[Um Dev no RH]

Comecemos na negativa, o que esta “série” de textos não é: ela não é tutorial, ela não é um conjunto de boas práticas, ela não é dicas de como trabalhar, ela não é a revista VOCÊ/SA, ela não é baseada em provas científicas, ela não é escrita por um especialista em RH (ou especialista de alguma coisa) e muito menos um texto de autoajuda. Ela é uma seleção de aprendizados que pessoalmente julgo terem sido os mais relevantes.

Talvez o texto te ajude, talvez não. Talvez te faça pensar, talvez te faça criticar. Mas tenho certeza que não quero parecer do tipo “bonzão”, pelo contrário.

Dito isto, particularmente gosto de tirar tempo para pensar. Escrever me faz pensar. Como estou aprendendo muito ultimamente decidi escrever para garantir o aprendizado, dizem que ajuda.

Um aprendizado pode ser tanto um atalho como também pode ser um guia que te leva para o caminho certo. Se você aprendeu algo que acelerou seu crescimento ou se você aprendeu antes de errar , neste caso o aprendizado é um atalho, agora se você aprendeu depois de um erro, neste caso, você acabou de voltar ao caminho certo. Prefiro que estes textos sejam um atalho.

Deixa eu esclarecer o contexto: minha formação é técnica. Fui desenvolvedor (ou “dev” para os íntimos), líder técnico e arquiteto de software. Me interesso por pessoas. Acho que por causa disso saí do “técnico” e fui para os desafios no contexto de gestão: scrum master (contextualizando para quem não é da área, é tipo um líder da equipe de desenvolvimento), gerente de projeto, head of delivery e etc.

Antes de seguir, vamos discutir o que acredito ser uma parte curiosa da vida: quando você chega nestes “papéis de liderança”, é meio difícil explicar o que você faz. Você não desenvolveu nada, você não “criou” nada e você não “implantou” nada. Ironicamente você faz parte de algo que você não fez, mas fez. É um pouco difícil de se orgulhar. E na boa? É legal ter orgulho do seu trabalho.

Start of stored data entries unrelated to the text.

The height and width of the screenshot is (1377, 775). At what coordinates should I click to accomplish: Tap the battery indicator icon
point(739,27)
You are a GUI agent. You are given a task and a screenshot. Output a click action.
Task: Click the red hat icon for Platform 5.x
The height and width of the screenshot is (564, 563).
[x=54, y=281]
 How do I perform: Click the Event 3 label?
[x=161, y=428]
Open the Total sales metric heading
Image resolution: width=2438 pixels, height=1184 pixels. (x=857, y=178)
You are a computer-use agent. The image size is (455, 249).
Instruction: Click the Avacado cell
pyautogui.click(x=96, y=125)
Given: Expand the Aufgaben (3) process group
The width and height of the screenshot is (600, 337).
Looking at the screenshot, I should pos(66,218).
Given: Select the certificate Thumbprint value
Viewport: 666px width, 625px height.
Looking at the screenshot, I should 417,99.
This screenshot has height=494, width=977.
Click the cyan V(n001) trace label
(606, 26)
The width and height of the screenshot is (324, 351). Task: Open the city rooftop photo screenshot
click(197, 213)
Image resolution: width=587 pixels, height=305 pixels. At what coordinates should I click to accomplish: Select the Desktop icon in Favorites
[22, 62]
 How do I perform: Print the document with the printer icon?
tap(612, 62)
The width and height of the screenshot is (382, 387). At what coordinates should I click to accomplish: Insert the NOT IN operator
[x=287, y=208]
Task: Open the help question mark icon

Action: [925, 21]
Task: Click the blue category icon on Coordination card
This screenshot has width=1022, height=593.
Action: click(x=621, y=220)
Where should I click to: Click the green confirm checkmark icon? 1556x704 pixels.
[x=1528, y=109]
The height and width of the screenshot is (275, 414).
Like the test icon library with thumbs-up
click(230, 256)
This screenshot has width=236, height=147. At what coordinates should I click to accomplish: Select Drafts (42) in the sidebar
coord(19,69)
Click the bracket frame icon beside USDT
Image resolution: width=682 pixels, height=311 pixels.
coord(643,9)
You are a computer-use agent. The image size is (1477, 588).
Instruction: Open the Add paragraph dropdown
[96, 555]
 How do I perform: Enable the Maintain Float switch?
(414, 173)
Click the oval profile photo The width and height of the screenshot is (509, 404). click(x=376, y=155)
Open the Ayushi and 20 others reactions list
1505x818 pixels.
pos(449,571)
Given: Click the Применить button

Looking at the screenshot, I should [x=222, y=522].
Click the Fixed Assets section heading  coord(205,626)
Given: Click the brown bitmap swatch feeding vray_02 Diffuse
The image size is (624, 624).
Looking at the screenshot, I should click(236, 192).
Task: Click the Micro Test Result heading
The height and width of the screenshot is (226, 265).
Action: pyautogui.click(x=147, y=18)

“Fui eu quem fiz”, pô é legal falar isso. É como construir uma guitarra ou tirar uma foto. Sou luthier, veja essa guitarra que eu fiz. Sou fotógrafo, saca só essa foto.

Se você perguntar para um gerente o que ele faz, talvez ele responda “eu garanto a entrega”. Mas garante como, se o trabalho não depende exclusivamente dele? Enfim, se tem como garantir a entrega sem ser o executor, isto é outra discussão (e eu acredito que tem como), mas já deu pra entender que é ruim de explicar o que fazemos.

E quanto mais alto o nível, tipo gerente do gerente ou gerente do gerente do gerente (que aqui já deve ser o diretor) vai ficando mais difícil explicar, porque é muita gente pra garantir alguma coisa ou coisa alguma.

Depois de muito pensar eu cheguei em uma resposta para quando me perguntavam o que eu fazia: “resolvo problemas”, respondo eu. Se o time chama é porque tem problema. Se o cliente liga: problema. Se o cliente pede uma funcionalidade nova ele quer resolver um problema dele ou do cliente. Resolvo problemas. Como bons brasileiros que somos, até usamos expressões em inglês tipo “problem solvers”. Organizações estão deixando de ser hierárquicas e pessoas flexíveis, adaptáveis, com mais de uma skill passaram a ser bem valorizadas e por que? Bem, porque elas resolvem problemas.

Dado esse devaneio, há alguns meses fui convidado a assumir a diretoria de uma unidade de negócio da ZUP IT Innovation. Ou seja, eu deveria ser um mega resolvedor de problemas.

Depois de 6 meses neste desafio fui surpreendido. Em uma sexta-feira qualquer, 15:33, recebo uma ligação: “Cara, indo na linha ‘Peçanha’s style’ (sou sincero), você quer vir para área de Cultura e Pessoas da ZUP ?”, outrora também conhecido por Recursos Humanos.

Ligo para um amigo: riu.

Ligo pra outro: não acreditou.

Ambos incentivaram.

Passei 3 dias ensaiando um discurso de como dizer não. Novo na empresa, estava tendo sucesso no desafio, ainda tinha competências por provar, por que mudar? Ao melhor estilo Barney Stinson disse “challenge accepted”.

Para minha alegria, devo confessar. Para minha surpresa, devo acrescentar.

Agora estou aqui, um dev no RH, e todo mês farei um post do meu maior aprendizado mensal. Acho que serão uns 12 no total.

Trilha, caminho, estrada, rua, senda, via, vereda, desvio. Aprendizado. Aqui chamaremos de atalho.

PS: um agradecimento para a Letícia Rezendes que me ajudou na revisão dos textos , valew Let’s!